Item-finding records:

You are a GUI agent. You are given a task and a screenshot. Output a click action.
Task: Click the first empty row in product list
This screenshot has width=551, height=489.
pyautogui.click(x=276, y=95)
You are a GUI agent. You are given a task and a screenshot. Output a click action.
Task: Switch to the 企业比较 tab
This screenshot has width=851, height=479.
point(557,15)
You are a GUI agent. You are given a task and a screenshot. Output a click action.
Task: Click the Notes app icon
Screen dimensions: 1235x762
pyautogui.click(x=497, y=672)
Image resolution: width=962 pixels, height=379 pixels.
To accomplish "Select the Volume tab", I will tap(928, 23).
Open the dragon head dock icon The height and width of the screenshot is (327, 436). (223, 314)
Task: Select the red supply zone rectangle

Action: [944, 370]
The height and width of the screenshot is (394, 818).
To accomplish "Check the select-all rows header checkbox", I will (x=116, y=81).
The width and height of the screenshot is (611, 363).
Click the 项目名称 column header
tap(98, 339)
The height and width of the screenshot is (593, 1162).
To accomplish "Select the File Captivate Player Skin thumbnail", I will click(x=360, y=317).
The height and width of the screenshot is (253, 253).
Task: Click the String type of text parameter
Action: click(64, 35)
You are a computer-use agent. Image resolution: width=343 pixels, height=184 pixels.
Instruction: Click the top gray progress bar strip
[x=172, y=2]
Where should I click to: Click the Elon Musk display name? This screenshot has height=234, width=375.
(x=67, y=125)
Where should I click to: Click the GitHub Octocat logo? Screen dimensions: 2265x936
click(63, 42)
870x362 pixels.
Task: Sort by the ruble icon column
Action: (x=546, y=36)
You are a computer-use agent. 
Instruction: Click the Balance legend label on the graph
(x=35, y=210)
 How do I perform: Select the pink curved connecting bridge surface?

GIVEN EXERCISE: Lay out every line of the records above as a numbered list, leaving out the blank lines.

TASK RESULT:
1. You are a GUI agent. You are given a task and a screenshot. Output a click action.
2. Task: Click the first empty row in product list
3. This screenshot has width=551, height=489.
4. pyautogui.click(x=276, y=95)
5. You are a GUI agent. You are given a task and a screenshot. Output a click action.
6. Task: Switch to the 企业比较 tab
7. This screenshot has width=851, height=479.
8. point(557,15)
9. You are a GUI agent. You are given a task and a screenshot. Output a click action.
10. Task: Click the Notes app icon
11. Screen dimensions: 1235x762
12. pyautogui.click(x=497, y=672)
13. Image resolution: width=962 pixels, height=379 pixels.
14. To accomplish "Select the Volume tab", I will tap(928, 23).
15. Open the dragon head dock icon The height and width of the screenshot is (327, 436). (223, 314)
16. Task: Select the red supply zone rectangle
17. Action: [944, 370]
18. The height and width of the screenshot is (394, 818).
19. To accomplish "Check the select-all rows header checkbox", I will (x=116, y=81).
20. The width and height of the screenshot is (611, 363).
21. Click the 项目名称 column header
22. tap(98, 339)
23. The height and width of the screenshot is (593, 1162).
24. To accomplish "Select the File Captivate Player Skin thumbnail", I will click(x=360, y=317).
25. The height and width of the screenshot is (253, 253).
26. Task: Click the String type of text parameter
27. Action: click(64, 35)
28. You are a computer-use agent. Image resolution: width=343 pixels, height=184 pixels.
29. Instruction: Click the top gray progress bar strip
30. [x=172, y=2]
31. Where should I click to: Click the Elon Musk display name? This screenshot has height=234, width=375.
32. (x=67, y=125)
33. Where should I click to: Click the GitHub Octocat logo? Screen dimensions: 2265x936
34. click(63, 42)
35. 870x362 pixels.
36. Task: Sort by the ruble icon column
37. Action: (x=546, y=36)
38. You are a computer-use agent. 
39. Instruction: Click the Balance legend label on the graph
40. (x=35, y=210)
41.  How do I perform: Select the pink curved connecting bridge surface?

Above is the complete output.